Gli shebab, i giovani palestinesi, sono invece passati per i campi ai lati della collina ed incuranti dei lacrimogeni sparati massicciamente e dei proiettili rivestiti di gomma, hanno ingaggiato un duro confronto con l’esercito che è durato fino al tramonto.

In questo costante confronto le pietre non hanno tanto il valore di arma, raramente riescono a ferire i soldati, ma assumono una forte valenza simbolica: sono il simbolo della lotta palestinese, sono una sfida, un rifiuto di sottomettersi all’occupazione indipendentemente dalle probabilità di successo. Anche i soldati simboleggiano qualcosa con le loro armi: lo strapotere economico e tecnologico dello Stato sionista.

I Comitati respingono fermamente ogni questione morale sulla violenza. La resistenza popolare e non violenta è per loro è una scelta strategica, che non lascia la decisione politica a pochi gruppi armati che durante la Seconda Intifada hanno portato la causa palestinese sull’orlo della catastrofe. Secondo Bassem Tamimi, uno dei più importanti leader della causa palestinese non solo a Nabi Saleh, il diritto di resistenza dei palestinesi è assoluto ed inalienabile. Egli è fermamente convinto che una terza Intifada possa dilagare ed attraverso i Comitati vuole offrire un modello per l’agire della sua gente.

Il primo ferito oggi è stato Oday Tamimi, il fratello di Mustafa, a cui un proiettile rivestito in gomma ha rotto la mascella. Il giovane è stato subito portato in ospedale per essere operato. Il confronto ha visto gli shebab correre su ogni lato della collina, spinti sempre più lontani dai proiettili e dal vento carico di gas. Poco prima del tramonto, dopo ore di confronto l’ultimo assalto dell’esercito, partito dagli ulivi sopra il villaggio, arrivava fin dentro le case, intossicando tutti, donne e bambini compresi. Numerosi a fine giornata i ragazzi lievemente feriti dai rubber-coated bullet e molti di più quelli intossicati.
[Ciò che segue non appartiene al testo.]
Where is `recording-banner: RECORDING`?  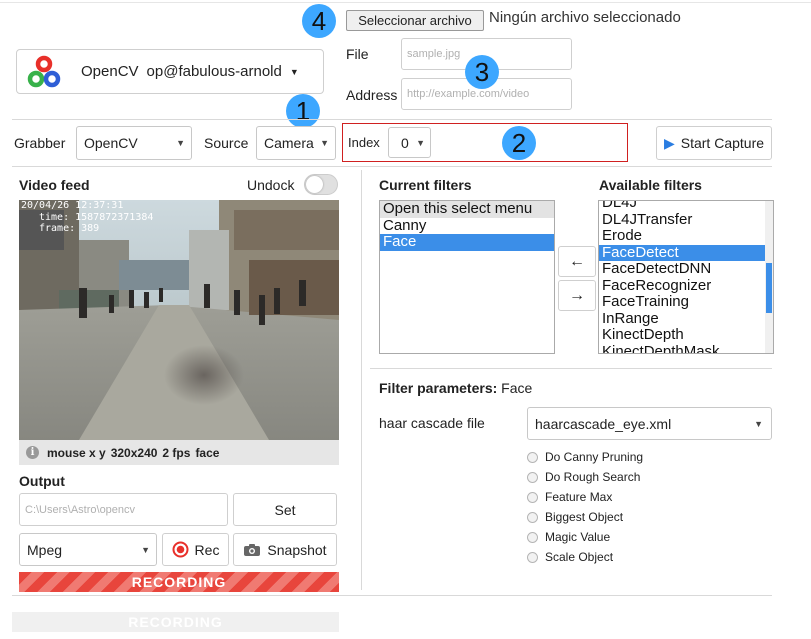 recording-banner: RECORDING is located at coordinates (179, 582).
L’evento odierno ha ricordato non solo a parole la sollevazione del 1987. È stata una grande giornata di lotta portata avanti con le stesse armi di allora: le pietre, le barricate, la determinazione, la solidarietà e l’autorganizzazione popolare all’interno dei Comitati, i quali ancora oggi ci ricordano che “our destiny is to rexist”.